Photopatterning by two-photon excitation was conducted on a confocal laser-scanning microscope utilizing the ultrafast Ti:Sa Chameleon laser (Coherent Inc., Santa Clara, USA) tuned to 800 nm and a Plan-Apochromat 63x/Oil (NA 1.4) objective. Before each experiment, the laser intensity of the Ti:Sa Chameleon laser was precisely adjusted to match the given laser powers. 20 rectangular ROIs (15 µm width) were written into the gel with stepwise increased laser power (0.5, 1.5, 3.1, and 5.5 mW) or illumination time (6, 12, 18, 24, 30 s). The scan speed was fixed at 1.54 μs/pixel. Precise control of the laser dosage assigned to each ROI allowed generating photopatterns of different densities. Photoactivation of hydrogels was performed in HBS buffer (20 mM HEPES/NaOH, 150 mM NaCl, pH 7.2, 25 °C), in presence of ATTO390 (50, 100, 500 µM in HBS buffer) or of RB (50, 100 µM in HBS buffer). After rinsing with HBS buffer, Ni(II)-loading (10 mM in MQ water) and washing with HBS buffer, His₆-AF647 (300 nM) tethering was performed. Via CLSM, z stacks (35 slices, z step width 1 μm) of the written ROIs were recorded. Imaging conditions (laser power, detector amplification and pinhole) were kept constant and applied to all photopatterned hydrogels. After background subtraction, z slices of each ROI were summed up and quantified by determining the total integrated fluorescence density of each voxel (Supplementary Fig. 11, Supplementary Fig. 12). For comparison, the total integrated fluorescence densities obtained under equal conditions were averaged (Supplementary Fig. 13, Supplementary Fig. 14). Each experiment was performed in triplicate or quadruplicate, and error bars indicate the s.d. Quantification was performed using Zeiss Zen Black and Fiji software⁵⁹.

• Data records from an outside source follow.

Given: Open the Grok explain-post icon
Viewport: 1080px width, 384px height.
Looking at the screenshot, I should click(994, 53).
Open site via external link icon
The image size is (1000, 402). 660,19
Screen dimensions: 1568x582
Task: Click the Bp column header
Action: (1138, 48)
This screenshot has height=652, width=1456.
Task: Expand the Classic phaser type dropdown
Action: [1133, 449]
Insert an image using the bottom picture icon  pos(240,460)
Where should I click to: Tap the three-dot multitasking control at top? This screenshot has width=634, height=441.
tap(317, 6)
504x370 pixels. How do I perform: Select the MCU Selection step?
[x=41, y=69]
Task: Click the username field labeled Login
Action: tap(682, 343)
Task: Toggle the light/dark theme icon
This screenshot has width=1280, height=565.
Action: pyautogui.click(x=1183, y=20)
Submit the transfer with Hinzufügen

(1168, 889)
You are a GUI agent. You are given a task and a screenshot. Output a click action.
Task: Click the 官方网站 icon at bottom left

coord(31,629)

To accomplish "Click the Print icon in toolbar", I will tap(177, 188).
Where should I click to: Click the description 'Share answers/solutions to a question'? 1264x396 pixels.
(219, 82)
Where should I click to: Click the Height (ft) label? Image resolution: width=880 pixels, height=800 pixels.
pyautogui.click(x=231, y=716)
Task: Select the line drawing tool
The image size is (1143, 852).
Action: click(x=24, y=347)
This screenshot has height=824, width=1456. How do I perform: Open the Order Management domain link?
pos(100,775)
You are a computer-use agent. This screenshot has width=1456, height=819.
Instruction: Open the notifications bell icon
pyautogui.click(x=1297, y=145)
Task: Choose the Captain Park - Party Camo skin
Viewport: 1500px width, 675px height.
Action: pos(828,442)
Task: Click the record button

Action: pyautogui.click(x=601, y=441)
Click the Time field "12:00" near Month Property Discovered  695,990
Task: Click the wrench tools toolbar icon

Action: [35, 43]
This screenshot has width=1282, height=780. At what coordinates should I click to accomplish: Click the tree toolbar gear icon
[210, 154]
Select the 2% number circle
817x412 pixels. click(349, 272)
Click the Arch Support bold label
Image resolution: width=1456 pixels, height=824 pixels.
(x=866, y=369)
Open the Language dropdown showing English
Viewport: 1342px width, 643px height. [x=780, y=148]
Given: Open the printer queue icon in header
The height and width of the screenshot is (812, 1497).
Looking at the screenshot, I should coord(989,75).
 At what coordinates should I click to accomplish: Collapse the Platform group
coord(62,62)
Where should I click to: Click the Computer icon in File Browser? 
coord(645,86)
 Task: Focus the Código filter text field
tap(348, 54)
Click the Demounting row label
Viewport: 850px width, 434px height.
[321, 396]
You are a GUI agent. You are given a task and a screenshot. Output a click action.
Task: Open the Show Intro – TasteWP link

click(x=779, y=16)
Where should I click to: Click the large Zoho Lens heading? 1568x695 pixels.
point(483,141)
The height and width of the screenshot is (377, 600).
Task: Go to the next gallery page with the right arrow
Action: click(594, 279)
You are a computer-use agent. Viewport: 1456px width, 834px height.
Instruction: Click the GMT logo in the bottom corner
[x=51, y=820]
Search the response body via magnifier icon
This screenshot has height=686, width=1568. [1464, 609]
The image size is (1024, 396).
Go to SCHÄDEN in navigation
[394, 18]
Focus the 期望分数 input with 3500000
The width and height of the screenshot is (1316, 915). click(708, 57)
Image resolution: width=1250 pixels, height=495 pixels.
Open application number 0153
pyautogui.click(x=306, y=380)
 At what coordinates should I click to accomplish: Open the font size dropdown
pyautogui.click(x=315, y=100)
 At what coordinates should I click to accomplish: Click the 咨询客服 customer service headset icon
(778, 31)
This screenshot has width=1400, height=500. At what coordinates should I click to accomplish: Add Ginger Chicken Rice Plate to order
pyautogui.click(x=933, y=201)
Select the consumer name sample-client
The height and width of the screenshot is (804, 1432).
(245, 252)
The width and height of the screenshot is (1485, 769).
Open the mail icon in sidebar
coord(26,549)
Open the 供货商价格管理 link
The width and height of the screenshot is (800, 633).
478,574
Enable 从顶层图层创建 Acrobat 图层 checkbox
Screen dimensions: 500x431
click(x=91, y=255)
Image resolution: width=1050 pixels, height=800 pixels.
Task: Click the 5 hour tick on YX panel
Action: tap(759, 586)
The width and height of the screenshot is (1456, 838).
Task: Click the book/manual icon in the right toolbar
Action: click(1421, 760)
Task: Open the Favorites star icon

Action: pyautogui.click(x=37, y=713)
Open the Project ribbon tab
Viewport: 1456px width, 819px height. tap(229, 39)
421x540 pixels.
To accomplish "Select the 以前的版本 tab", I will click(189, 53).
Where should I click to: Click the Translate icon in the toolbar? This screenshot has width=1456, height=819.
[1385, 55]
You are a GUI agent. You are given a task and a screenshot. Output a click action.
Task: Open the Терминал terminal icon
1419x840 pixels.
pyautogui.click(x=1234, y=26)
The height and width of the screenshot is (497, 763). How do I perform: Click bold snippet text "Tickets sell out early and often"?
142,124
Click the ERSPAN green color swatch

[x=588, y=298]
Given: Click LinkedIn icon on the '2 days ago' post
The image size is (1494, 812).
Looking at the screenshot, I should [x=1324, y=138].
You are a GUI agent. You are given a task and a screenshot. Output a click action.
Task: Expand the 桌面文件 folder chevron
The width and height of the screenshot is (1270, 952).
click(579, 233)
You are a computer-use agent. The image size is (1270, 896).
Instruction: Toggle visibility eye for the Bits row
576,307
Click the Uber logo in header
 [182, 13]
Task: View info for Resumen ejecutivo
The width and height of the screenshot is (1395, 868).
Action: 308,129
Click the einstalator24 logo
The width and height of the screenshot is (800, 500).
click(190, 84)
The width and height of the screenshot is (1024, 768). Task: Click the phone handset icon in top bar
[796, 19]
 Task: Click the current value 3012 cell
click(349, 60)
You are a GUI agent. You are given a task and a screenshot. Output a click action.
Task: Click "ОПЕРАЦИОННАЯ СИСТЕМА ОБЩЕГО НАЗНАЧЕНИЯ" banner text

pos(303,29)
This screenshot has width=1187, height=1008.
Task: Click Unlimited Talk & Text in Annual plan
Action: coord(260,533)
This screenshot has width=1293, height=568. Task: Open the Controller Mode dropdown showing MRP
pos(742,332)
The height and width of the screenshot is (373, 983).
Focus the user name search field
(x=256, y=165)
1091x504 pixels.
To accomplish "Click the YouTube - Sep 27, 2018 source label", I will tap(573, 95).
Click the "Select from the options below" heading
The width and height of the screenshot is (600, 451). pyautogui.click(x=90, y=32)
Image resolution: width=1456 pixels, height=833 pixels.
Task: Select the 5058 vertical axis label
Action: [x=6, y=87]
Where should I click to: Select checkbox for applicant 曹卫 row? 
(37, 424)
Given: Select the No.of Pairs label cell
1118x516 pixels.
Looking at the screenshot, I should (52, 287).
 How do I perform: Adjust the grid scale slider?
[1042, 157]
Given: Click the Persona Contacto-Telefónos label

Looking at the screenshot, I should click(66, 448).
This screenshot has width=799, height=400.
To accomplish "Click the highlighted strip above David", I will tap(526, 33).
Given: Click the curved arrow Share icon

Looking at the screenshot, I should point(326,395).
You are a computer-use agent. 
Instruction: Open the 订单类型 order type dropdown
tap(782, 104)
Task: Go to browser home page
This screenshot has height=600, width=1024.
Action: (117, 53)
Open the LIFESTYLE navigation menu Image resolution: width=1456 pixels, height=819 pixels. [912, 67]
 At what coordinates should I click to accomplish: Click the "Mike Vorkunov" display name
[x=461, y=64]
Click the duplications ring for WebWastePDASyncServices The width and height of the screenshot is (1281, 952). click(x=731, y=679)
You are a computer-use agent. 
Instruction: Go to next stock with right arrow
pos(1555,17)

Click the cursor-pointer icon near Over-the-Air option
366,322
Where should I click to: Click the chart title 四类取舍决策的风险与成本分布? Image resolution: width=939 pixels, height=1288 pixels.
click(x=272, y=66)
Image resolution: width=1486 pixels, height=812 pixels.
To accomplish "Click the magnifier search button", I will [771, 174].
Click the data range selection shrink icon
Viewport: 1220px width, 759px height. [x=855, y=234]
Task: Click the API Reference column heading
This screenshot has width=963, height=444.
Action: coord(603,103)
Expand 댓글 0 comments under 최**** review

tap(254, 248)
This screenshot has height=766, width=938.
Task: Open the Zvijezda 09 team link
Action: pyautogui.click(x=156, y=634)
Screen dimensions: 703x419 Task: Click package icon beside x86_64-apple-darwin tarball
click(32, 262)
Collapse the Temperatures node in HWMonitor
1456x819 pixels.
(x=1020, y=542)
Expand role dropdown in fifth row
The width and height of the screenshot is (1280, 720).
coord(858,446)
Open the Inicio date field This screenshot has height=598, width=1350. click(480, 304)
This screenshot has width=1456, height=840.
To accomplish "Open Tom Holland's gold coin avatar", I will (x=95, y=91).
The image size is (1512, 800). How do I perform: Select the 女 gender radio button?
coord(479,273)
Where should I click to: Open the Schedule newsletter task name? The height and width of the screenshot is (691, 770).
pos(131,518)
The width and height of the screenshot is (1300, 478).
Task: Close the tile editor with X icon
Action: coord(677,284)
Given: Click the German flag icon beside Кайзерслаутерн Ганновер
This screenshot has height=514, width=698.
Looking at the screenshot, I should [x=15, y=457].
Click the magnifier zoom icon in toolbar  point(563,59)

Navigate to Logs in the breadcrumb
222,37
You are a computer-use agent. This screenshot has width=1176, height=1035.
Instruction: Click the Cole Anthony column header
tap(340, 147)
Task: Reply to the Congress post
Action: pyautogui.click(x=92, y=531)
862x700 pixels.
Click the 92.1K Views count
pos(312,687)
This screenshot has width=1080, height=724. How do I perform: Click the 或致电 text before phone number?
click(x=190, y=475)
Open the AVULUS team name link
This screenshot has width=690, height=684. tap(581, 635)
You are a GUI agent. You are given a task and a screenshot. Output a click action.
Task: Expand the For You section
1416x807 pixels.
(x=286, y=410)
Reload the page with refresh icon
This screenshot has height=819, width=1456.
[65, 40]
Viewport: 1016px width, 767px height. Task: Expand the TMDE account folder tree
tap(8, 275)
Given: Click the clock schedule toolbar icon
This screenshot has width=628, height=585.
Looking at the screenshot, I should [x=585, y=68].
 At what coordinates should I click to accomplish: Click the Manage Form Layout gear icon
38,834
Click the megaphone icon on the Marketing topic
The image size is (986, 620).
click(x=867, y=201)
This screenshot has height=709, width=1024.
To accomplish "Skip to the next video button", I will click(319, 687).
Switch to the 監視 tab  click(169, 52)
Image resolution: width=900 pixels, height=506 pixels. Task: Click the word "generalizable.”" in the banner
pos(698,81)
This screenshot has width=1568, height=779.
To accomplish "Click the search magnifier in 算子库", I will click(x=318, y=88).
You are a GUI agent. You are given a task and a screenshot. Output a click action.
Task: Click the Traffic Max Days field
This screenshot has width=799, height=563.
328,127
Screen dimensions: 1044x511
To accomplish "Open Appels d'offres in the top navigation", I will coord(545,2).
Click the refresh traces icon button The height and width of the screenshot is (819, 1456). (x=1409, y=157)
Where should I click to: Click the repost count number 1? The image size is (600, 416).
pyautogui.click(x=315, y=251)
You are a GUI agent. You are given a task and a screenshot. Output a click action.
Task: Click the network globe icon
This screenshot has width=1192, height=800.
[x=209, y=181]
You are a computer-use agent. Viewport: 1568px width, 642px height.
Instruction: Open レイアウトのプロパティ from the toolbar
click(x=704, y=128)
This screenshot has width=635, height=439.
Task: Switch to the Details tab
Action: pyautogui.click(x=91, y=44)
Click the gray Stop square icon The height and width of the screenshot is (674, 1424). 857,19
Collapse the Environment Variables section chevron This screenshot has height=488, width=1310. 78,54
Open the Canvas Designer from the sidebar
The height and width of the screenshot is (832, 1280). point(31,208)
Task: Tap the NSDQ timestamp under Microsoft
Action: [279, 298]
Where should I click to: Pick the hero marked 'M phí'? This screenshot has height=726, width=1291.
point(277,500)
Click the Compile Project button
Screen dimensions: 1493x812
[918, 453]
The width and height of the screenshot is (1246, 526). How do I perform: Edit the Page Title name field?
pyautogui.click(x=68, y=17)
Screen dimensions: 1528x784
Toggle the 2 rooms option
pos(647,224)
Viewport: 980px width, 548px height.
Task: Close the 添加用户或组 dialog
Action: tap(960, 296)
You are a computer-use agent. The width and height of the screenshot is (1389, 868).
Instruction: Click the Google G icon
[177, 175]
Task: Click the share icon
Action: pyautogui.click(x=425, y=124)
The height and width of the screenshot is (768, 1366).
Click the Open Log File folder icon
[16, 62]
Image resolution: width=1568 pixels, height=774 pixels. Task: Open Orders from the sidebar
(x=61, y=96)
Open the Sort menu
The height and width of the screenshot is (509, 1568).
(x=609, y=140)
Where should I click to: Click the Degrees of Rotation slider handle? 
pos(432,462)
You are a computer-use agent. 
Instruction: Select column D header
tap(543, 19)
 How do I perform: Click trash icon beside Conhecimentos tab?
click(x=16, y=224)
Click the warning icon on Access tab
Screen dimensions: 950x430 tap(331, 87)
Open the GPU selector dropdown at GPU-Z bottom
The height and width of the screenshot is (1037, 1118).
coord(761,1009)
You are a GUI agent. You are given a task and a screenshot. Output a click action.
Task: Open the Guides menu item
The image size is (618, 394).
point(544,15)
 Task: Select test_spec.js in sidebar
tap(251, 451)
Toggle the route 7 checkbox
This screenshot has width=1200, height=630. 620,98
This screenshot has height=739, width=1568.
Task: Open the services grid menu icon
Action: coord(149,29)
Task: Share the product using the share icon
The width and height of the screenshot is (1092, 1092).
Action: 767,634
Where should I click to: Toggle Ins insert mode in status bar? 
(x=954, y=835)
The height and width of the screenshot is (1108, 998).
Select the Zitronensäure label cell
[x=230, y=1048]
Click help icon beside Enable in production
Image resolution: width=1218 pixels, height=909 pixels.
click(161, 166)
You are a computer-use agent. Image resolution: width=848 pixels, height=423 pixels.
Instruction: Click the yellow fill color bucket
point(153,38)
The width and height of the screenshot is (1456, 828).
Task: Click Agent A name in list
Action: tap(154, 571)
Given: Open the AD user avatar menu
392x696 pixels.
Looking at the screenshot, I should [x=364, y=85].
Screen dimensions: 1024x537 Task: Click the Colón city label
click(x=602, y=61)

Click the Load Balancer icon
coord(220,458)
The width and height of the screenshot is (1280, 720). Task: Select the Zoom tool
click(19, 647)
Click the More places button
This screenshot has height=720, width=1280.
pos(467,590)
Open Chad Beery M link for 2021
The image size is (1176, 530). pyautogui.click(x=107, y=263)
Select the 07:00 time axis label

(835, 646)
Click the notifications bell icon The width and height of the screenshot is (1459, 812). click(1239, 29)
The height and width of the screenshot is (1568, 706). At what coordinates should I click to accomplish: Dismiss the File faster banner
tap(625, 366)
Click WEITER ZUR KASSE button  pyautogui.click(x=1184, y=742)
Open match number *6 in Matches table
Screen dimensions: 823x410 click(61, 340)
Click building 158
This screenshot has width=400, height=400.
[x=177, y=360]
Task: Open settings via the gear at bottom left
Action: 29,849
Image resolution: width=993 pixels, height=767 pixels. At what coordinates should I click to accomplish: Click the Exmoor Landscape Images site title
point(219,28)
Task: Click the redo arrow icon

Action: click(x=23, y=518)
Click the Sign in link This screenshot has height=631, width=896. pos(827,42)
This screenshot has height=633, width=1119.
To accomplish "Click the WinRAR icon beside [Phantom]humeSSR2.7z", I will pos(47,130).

Intensified 3D arbitrary protein organization at low laser power

For locally precise two-photon excitation in hydrogels, the Ti:Sa Chameleon laser tuned to 800 nm and a Plan-Apochromat 63x/Oil (NA 1.4) objective on the confocal laser-scanning microscope were employed. Photostructuring was conducted in HBS buffer (20 mM HEPES/NaOH, 150 mM NaCl, pH 7.2, 25 °C) supplemented with 50 µM rhodamine B. By the user-defined ROI scanning option in combination with the bleaching mode of the microscope software (Zeiss Zen Black), the diverse shapes and size regions of the portrait of Maria Goeppert-Mayer were precisely written in x/y/z direction. The different ROIs in each z plane were photoactivated for 12 s with an average energy of 3.1 mW (1.2%; max output 2.5 W), a scan speed of 1.54 µs/pixel and a z stack thickness of 5 μm separated by 30 μm. The written structures were visualized by washing with HBS buffer followed by Ni(II)–loading (10 mM NiCl₂ in MQ) and subsequent POI binding via incubation with 300 nM His₆-AF647 in HBS buffer at room temperature. The POI assembly was recorded by CLSM (118 slices z stacks, 96 µm).